[Available data Boundary: Start]
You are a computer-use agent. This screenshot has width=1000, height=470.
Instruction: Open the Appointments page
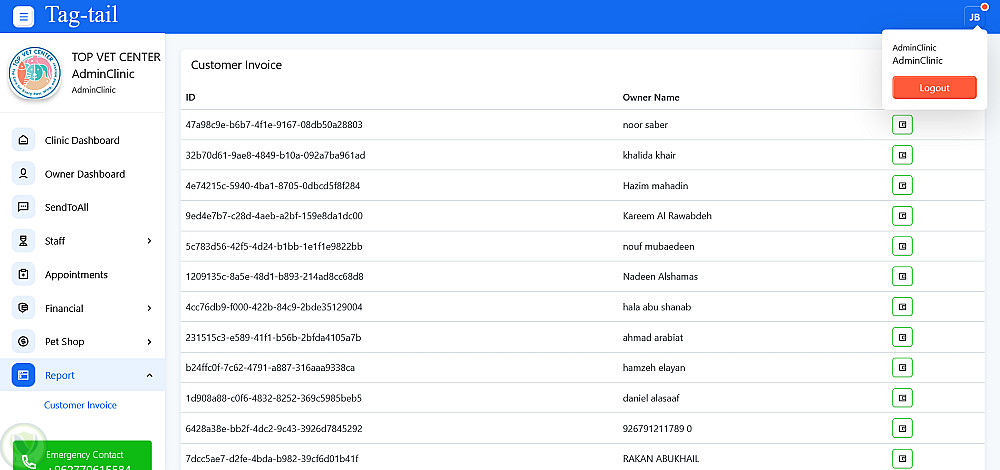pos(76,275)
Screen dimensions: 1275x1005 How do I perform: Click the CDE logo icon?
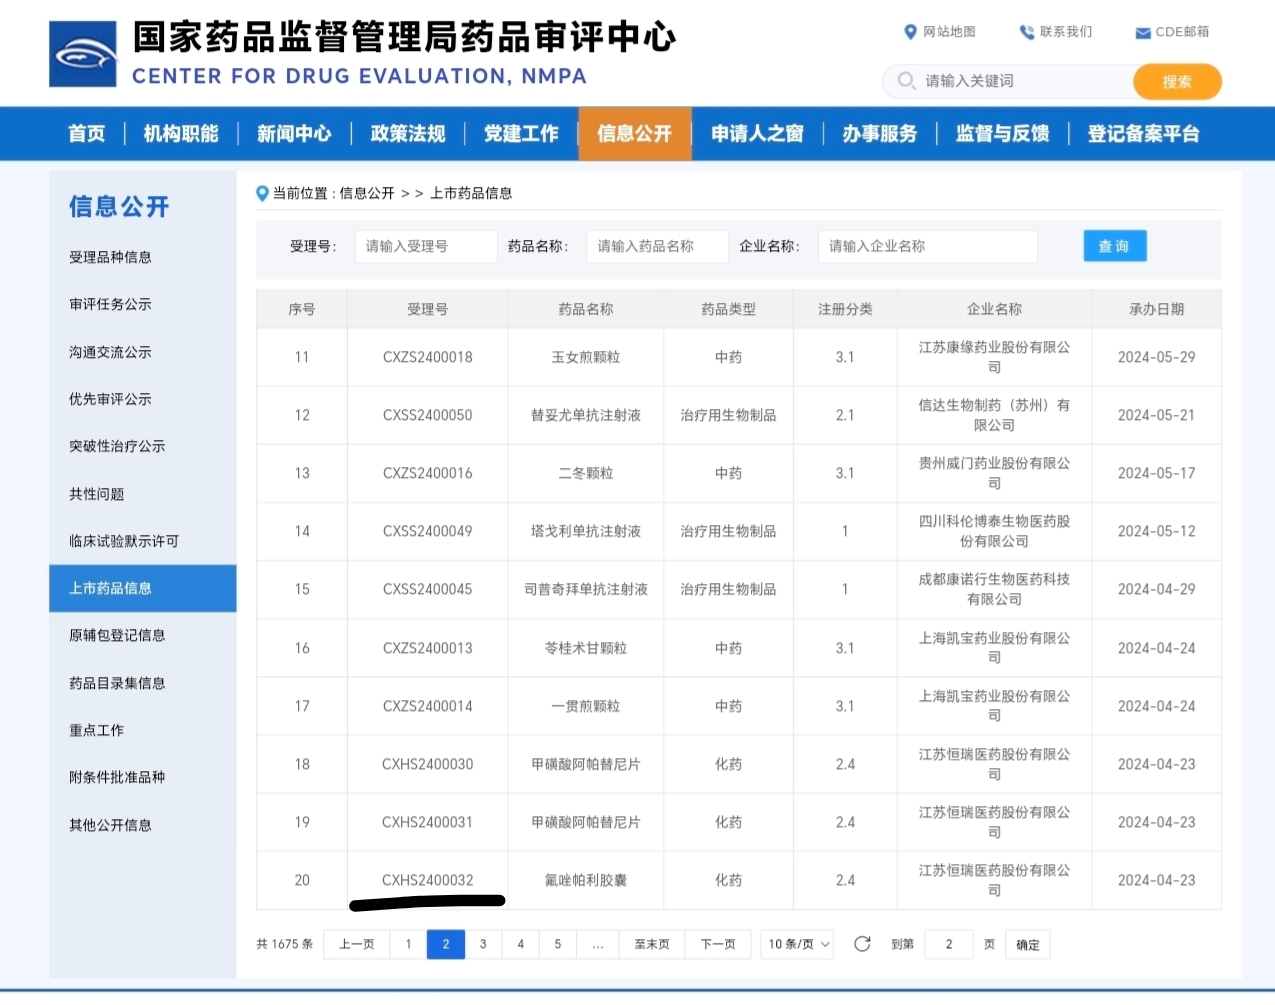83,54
[Available data Boundary: End]
Exercise brief: The output is to be the material in full and unaltered, with pictures omitted.

Written answer:
You are a computer-use agent. This screenshot has width=1000, height=470.
Instruction: Open the Appointments page
pos(76,275)
Screen dimensions: 1275x1005 How do I perform: Click the CDE logo icon?
83,54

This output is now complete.